Moses,do you not have any buddies in the cIA who could give you this information?
Evidence? You mean like CSI:Miami stuff? Nope, afraid not. But, consider this: Technology has assisted in locating the Titanic which was lost deep in the frigid North Atlantic ocean yet no one has yet to discover the whereabouts of the plane that Camilo was a passenger in believed to have been lost only a few miles offshore in warm Cuban caribbean waters. Strange isn’t it?
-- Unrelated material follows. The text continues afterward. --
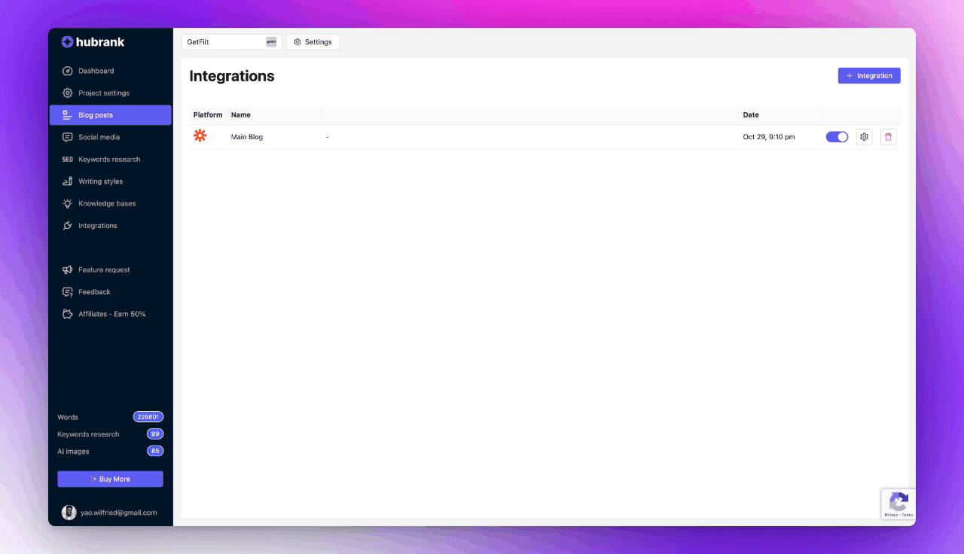Screen dimensions: 964x554
Task: Click the Project settings gear icon
Action: pyautogui.click(x=67, y=93)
Do you have any evidence that Camilo has ‘disappeared’ like the dissidents of, let’s say, Argentina in the famous ‘vuelos de la muerte’?
If not, shut up.
Luis, far more innocuous critics of the regime have suffered far worse fates for speaking out opinions far less critical. Remember this is Cuba. Heck, some of the regime’s most popular and most ardent supporters have gone missing or died under at least questionable circumstances. Do you really know what happened to Camilo Cienfuegos and Che Guevara?
“I should reiterate that I have no evidence that Joven Cuba or Elaine Daiz were pressured by the agencies of state security to close their respective blogs, but I find it all too suspicious.
Now that it seems that Raulism can’t even put up with its “independent defenders” in a medium such as the Internet — with very low impact on Cuban public opinion — it seems logical to speculate on who will be the next pro-government blogger to “say farewell.””
Blogs of all types and nature come on go, for several reasons. It happens all the time. The most famous political Brazilian blog, “O Biscoito Fino e a Massa (http://www.idelberavelar.com)” close because its author started to work for a magazine. Another one, “Todos os Fogos o Fogo (http://todososfogos.blogspot.com.br)” also stopped because of work-related activities of its author.
For this all I can say to you is: stop freaking conspiracy theories if you assume that you don’t have a single evidence these bloggers received any kind of pressure from anybody!!!